Ausgewählter Auszug:
Die CDU wird es alleine nicht schaffen, diesen Trend zu stoppen. Sie verfügt dafür schon jetzt nicht mehr über die moralische Glaubwürdigkeit, und die Situation wird sich weiter zuspitzen. Der großzügige Waffenhändler Karlheinz Schreiber hat von Kanada aus wissen lassen, dass es immer noch vieles zu enthüllen gibt. Wer ist als nächster dran? Der ehemalige Generalsekretär Volker Rühe? Der ehemalige parlamentarische Geschäftsführer Jürgen Rüttgers? Die CSU? Ein Rückzug des CDU-Vorsitzenden Wolfgang Schäuble aus der Politik wäre kein Befreiungsschlag, solange weiterhin unklar ist, wer am Ende in der Union überhaupt übrig bleiben wird, um die Scherben zusammenzukehren.

Aufgabe 1: Zitiere aus den Zeilen wortgetreu alles von der Zeile mit „Open the 超级切割 super cut menu“ bis hinunter zur Zeile mit „Action: click(136, 15)“, beide eingeschlossen.
Der Auszug und die Zeilen stammen aus unterschiedlichen Quellen.

Daten zur Bearbeitung:

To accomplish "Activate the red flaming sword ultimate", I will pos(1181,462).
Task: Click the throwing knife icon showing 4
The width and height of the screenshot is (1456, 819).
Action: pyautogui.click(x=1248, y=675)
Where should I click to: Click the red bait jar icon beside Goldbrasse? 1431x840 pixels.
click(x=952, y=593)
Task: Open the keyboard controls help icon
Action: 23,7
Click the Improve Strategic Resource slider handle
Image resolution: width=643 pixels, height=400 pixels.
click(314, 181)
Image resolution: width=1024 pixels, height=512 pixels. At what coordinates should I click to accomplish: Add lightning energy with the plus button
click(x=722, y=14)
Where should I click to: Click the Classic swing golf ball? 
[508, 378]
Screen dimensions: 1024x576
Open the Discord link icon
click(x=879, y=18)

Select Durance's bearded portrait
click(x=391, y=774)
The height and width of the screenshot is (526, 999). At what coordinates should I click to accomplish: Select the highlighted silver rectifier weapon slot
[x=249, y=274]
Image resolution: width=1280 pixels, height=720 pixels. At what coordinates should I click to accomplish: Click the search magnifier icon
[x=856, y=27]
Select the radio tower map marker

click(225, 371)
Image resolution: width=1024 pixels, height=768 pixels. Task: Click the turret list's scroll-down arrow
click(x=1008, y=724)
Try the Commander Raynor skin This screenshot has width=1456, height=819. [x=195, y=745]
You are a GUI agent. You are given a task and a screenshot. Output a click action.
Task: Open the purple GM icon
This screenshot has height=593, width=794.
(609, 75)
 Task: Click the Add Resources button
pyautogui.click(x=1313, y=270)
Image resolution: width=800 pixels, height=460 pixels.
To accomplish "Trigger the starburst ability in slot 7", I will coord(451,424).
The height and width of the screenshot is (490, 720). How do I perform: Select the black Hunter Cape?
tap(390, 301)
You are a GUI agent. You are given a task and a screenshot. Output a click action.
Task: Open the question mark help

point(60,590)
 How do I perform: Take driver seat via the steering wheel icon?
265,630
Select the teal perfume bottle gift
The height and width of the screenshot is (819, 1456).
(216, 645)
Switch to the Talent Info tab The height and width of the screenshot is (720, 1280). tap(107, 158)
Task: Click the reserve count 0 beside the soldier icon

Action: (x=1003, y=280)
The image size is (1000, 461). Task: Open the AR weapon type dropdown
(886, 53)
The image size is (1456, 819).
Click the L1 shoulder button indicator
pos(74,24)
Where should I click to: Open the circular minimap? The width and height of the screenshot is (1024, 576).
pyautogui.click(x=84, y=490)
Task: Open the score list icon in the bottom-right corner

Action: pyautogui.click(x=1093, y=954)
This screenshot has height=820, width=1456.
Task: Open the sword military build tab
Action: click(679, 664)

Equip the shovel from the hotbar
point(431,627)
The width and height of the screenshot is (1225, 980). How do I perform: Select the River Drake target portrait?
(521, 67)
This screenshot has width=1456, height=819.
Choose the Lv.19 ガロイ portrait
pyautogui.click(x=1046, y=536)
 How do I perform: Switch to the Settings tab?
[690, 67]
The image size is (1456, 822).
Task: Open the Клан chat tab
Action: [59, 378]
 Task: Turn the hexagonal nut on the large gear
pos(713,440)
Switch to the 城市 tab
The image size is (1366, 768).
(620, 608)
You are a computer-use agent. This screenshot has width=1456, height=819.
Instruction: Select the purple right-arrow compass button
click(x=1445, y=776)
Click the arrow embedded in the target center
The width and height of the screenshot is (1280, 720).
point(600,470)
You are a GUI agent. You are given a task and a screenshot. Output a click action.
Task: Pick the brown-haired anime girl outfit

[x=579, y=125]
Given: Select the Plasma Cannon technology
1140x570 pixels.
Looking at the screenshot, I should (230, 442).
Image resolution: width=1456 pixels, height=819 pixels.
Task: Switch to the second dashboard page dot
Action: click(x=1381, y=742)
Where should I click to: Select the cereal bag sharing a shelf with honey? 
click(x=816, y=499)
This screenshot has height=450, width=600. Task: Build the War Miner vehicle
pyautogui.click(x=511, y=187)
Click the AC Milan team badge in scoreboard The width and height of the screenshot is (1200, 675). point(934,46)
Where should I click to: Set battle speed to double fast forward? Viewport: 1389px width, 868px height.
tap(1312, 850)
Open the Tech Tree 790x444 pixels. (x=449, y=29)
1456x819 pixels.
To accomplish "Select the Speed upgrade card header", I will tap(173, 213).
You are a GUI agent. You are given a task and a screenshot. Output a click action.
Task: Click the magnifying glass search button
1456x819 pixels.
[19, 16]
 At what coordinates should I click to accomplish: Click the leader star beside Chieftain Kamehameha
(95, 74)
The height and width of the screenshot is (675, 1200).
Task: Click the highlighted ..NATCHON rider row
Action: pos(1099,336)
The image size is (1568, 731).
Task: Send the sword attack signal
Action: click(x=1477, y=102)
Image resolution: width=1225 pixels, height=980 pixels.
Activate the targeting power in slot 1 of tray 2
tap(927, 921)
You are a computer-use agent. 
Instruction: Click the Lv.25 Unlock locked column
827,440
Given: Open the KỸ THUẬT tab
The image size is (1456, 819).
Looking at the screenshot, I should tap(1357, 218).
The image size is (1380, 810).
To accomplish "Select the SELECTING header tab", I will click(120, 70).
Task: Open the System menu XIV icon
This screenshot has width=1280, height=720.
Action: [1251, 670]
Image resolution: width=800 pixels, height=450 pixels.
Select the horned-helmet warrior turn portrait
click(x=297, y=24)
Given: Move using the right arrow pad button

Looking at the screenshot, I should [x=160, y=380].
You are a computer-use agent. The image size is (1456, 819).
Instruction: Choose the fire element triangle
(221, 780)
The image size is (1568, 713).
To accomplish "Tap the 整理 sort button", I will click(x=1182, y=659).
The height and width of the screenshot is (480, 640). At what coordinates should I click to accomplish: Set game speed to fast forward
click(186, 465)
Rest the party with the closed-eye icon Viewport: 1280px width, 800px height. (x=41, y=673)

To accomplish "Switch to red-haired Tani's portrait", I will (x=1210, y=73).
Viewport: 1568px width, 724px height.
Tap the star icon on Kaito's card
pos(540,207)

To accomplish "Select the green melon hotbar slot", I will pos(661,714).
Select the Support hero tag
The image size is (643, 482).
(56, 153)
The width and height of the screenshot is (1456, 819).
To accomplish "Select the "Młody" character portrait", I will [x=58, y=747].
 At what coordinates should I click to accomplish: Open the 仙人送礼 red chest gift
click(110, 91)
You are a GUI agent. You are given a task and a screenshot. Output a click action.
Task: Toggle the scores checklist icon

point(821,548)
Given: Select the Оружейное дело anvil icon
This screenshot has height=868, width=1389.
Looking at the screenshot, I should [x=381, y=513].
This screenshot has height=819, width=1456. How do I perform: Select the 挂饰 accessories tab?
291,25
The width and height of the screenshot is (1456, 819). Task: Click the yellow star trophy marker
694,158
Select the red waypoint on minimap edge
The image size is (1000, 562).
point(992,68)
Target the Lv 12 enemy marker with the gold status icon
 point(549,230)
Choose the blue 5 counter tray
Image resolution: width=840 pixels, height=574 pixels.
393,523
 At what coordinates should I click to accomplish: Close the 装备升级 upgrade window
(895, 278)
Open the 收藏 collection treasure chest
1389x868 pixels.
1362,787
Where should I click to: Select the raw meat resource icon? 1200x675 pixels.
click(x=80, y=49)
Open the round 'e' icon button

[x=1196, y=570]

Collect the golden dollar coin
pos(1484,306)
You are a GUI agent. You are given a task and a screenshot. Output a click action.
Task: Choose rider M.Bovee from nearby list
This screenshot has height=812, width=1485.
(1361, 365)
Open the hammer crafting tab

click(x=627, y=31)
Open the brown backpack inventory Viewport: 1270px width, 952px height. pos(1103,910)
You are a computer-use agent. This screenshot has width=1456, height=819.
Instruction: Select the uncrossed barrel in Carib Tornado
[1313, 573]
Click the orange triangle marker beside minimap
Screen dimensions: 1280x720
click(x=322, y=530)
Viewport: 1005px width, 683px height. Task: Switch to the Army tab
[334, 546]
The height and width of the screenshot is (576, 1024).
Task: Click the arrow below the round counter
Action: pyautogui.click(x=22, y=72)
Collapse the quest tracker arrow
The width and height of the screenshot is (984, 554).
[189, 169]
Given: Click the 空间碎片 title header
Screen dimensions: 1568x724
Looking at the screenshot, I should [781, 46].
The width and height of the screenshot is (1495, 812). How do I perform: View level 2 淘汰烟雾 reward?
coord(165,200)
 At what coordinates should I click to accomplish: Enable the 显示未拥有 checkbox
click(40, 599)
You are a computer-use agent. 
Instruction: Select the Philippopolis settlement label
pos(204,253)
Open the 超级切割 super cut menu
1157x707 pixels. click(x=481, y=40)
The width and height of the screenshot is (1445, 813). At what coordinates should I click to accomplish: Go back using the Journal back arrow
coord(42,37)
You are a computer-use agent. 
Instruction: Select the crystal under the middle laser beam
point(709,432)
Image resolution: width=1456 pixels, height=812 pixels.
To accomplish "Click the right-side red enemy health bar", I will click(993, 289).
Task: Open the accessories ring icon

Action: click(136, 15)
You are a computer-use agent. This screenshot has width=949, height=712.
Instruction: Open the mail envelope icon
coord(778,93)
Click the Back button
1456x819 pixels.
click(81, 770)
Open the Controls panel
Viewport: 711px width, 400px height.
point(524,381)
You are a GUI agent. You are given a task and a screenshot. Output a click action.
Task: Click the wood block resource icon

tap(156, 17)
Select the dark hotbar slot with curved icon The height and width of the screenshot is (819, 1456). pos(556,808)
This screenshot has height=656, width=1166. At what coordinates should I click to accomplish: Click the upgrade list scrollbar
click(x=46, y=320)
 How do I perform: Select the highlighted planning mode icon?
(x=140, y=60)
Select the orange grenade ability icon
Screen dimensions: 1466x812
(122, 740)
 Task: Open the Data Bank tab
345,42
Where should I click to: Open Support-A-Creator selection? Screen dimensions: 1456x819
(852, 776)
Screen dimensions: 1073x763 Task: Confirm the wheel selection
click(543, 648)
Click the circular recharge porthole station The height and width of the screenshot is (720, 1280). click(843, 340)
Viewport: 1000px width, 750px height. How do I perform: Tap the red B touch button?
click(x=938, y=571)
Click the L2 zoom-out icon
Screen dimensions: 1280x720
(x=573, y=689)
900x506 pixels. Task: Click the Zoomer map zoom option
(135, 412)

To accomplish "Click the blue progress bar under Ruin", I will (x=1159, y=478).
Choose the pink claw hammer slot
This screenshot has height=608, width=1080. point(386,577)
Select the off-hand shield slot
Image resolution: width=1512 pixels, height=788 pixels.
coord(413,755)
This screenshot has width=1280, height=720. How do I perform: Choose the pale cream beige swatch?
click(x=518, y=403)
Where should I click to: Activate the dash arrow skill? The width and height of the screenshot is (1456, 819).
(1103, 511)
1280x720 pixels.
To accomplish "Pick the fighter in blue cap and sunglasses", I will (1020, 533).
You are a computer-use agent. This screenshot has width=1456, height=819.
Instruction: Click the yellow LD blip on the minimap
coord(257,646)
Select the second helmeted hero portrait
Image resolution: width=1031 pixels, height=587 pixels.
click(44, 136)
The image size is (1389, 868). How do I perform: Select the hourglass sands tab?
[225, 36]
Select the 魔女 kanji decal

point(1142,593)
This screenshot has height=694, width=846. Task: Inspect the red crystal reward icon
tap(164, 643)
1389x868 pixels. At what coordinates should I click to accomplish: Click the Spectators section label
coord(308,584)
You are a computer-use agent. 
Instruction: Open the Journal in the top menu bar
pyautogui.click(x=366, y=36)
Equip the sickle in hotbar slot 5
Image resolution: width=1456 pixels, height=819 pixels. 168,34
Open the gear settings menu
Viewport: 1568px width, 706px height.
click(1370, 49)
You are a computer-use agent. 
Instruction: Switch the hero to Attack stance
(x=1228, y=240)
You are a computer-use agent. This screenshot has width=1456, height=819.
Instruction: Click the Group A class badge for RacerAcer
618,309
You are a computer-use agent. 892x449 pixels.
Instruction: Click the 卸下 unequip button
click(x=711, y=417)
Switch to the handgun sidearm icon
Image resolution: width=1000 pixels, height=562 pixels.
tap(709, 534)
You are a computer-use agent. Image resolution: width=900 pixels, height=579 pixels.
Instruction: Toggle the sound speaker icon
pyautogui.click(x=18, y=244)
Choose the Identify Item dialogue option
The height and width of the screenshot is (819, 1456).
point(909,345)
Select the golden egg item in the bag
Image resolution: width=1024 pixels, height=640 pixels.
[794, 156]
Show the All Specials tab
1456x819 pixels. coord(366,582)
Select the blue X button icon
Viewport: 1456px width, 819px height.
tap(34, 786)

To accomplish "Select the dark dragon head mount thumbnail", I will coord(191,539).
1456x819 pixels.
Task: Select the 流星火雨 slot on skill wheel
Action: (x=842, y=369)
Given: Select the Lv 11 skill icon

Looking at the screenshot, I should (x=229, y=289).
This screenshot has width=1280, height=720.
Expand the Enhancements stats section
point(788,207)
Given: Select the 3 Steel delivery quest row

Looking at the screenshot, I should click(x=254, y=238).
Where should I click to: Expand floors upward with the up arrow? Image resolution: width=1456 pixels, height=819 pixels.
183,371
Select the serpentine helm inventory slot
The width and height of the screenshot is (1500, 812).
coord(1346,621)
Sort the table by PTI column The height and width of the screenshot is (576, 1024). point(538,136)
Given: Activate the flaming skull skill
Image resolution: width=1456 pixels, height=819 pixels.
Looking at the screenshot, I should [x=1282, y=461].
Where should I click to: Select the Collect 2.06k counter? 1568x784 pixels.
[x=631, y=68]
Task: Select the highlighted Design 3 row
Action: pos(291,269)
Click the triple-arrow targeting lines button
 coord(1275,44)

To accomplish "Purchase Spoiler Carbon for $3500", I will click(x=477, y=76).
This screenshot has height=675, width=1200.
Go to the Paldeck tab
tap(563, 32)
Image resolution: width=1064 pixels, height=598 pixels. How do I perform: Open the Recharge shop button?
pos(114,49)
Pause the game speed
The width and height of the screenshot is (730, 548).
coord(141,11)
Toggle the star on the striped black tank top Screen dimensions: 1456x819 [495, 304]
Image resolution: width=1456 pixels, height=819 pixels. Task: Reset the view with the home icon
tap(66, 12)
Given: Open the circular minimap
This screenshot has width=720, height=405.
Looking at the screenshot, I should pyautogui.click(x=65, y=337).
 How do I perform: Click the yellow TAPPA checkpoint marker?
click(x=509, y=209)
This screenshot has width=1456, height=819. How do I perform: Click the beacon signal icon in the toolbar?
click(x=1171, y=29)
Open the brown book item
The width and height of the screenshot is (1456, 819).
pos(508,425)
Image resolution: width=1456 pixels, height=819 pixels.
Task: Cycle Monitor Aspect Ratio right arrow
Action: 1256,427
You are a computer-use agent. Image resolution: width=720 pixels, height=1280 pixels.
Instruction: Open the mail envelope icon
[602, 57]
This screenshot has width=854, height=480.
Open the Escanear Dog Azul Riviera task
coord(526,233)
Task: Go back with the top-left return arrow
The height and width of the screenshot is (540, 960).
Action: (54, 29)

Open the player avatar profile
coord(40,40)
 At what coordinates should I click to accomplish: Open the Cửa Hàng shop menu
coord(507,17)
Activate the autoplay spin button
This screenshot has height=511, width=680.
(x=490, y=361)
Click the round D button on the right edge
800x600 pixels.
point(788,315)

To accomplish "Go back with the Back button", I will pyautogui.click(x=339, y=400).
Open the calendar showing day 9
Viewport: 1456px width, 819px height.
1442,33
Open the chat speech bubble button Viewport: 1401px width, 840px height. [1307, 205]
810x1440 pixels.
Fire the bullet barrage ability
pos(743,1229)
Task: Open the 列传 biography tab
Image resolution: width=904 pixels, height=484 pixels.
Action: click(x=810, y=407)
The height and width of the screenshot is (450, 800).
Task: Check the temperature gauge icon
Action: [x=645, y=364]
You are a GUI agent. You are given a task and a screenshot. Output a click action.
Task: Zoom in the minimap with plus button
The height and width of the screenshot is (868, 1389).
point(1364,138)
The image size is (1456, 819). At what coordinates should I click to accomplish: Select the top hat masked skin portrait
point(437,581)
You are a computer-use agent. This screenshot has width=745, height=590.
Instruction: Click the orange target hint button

Aufgabe 2: Gib im Auszug über die CDU alles von „Die CDU wird“ bis hinunter zu „die Scherben zusammenzukehren.“ wieder und ändere dabei „Kanada“ in „der Schweiz“.

Lösung 1:
Open the 超级切割 super cut menu
1157x707 pixels. click(x=481, y=40)
The width and height of the screenshot is (1445, 813). At what coordinates should I click to accomplish: Go back using the Journal back arrow
coord(42,37)
You are a computer-use agent. 
Instruction: Select the crystal under the middle laser beam
point(709,432)
Image resolution: width=1456 pixels, height=812 pixels.
To accomplish "Click the right-side red enemy health bar", I will click(993, 289).
Task: Open the accessories ring icon

Action: click(136, 15)

Lösung 2:
Die CDU wird es alleine nicht schaffen, diesen Trend zu stoppen. Sie verfügt dafür schon jetzt nicht mehr über die moralische Glaubwürdigkeit, und die Situation wird sich weiter zuspitzen. Der großzügige Waffenhändler Karlheinz Schreiber hat von der Schweiz aus wissen lassen, dass es immer noch vieles zu enthüllen gibt. Wer ist als nächster dran? Der ehemalige Generalsekretär Volker Rühe? Der ehemalige parlamentarische Geschäftsführer Jürgen Rüttgers? Die CSU? Ein Rückzug des CDU-Vorsitzenden Wolfgang Schäuble aus der Politik wäre kein Befreiungsschlag, solange weiterhin unklar ist, wer am Ende in der Union überhaupt übrig bleiben wird, um die Scherben zusammenzukehren.